Cuando la paz se vuelve un significante vacío

Usos e interpretaciones de un ícono “políticamente correcto”

por Gustavo Efron

El director de Nueva Sión reflexiona en torno del modo en que, en el ámbito israelí y judío, la idea de la paz fue perdiendo la densidad que debiera darle sentido político al concepto. Tironeada desde la izquierda, que la concibe en planteos más concretos; hasta la derecha, cuyo accionar va en contra de su afirmación de buscarla; la paz termina convertida en un cliché al que nadie se opone, y todos comparten. Diluida, en última instancia, en apenas un cúmulo de buenas intenciones.

Hay íconos que se vuelven emblemáticos, que comienzan a circular, y que el imaginario colectivo se los apropia hasta hacerlos comunes a todos. De pronto, se vuelven significantes cuyo nivel de aceptación como políticamente correctos los convierte simplemente en una caja vacía. Ocurrió con la imagen del Che Guevara, reproducida hasta el hartazgo en múltiples formas, lugares y con distintas funcionalidades. Así, su imagen dejó de ser políticamente potente, para convertirse en un fetiche del mercado, que simboliza a lo sumo cierta rebeldía, pero dejó en el camino todo rasgo de su original significación revolucionaria.

Me atrevo a decir que lo propio ha ocurrido con otro significante que ha sido vaciado de todo contenido, en el ámbito israelí y judío: “la paz”. ¿Quién no está a favor de la paz? ¿Quién puede escapar a este lugar común en el discurso bien pensante? Y sin embargo, hoy por hoy decir que uno está a favor de la paz se ha vuelto algo tan general e inespecífico que carece de sentido.

Me hace acordar a la idea de lo “progresista”: la derecha liberal se considera a sí misma progresista, también buena parte de la izquierda. Progresista es quien está a favor del progreso. Es decir, de mejorar, de ir hacia adelante. Pero, ¿de qué progreso? ¿Hacia qué sociedad? Profundizar la libertad de mercado puede bien constituirse en una idea de progreso, para un liberal…
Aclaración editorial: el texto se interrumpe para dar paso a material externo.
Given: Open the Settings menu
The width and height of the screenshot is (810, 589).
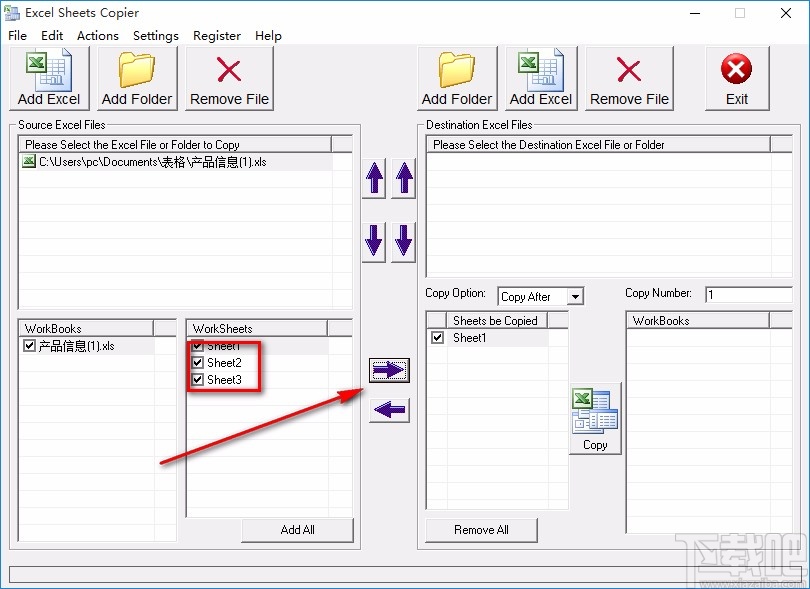Looking at the screenshot, I should pos(156,35).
¿Qué es hoy estar a favor de la paz? El gobierno de Bibi Netanyahu afirma trabajar por la paz, aun cuando en su accionar hace todos los esfuerzos por alejarla del horizonte de posibilidades. Distintos sectores de derecha religiosos también se sostienen en el mismo lugar común, un plafón tan abarcativo que puede albergar a todo quien manifieste su voluntad de sumarse. Así, la propuesta de la izquierda, que piensa la paz con planteos más concretos, desde lo político y lo ideológico, queda diluida en un mar donde lo que prevalecen son las supuestas buenas intenciones manifiestas.

En nuestro país, la comunidad judía se manifiesta por la paz. Todos los sectores, “todos juntos”. Izquierda, derecha, centro, clubes, movimientos juveniles, partidos políticos, instituciones centrales, gente de “la calle judía” Y entonces, si todos están de acuerdo, ¿cuál es el sentido político de la paz? ¿Cómo distinguir las ideologías que han planteado aquellos valores específicos que tienden a defenderla? Si todos los judíos estamos de acuerdo, entonces, ¿el problema son “los otros”? ¿Los árabes? ¿Los difamadores? ¿Los antisemitas? ¿A eso se reduciría el problema?

El pueblo judío siempre se caracterizó por hurgar en la pregunta, y desde ese rol siempre se examinó a sí mismo. Es buen momento para interrogarnos, entonces, quién está a favor de la paz en nuestro pueblo, y quién no. Pero en este caso, habría que definir qué es estar a favor de la paz, qué principios éticos se ponen en juego, qué renunciamientos conlleva, qué reconocimientos, y qué lugar se asigna al otro, al que está destinado a hacer la paz conmigo. Para no llamar paz, en el sentido pleno del término, humanista y democrático, a la “pax romana” que busca imponer un determinado estado de cosas, esa paz de los vencedores que subyace en los escondrijos de la derecha. Este acto de honestidad intelectual podría echar un poco de luz sobre los claroscuros propios de un ícono, un cliché, esa idea de “paz” inespecífica y políticamente correcta, que se convirtió en un lugar común que diluye todo rasgo ideológico y político en una declaración de buenas intenciones.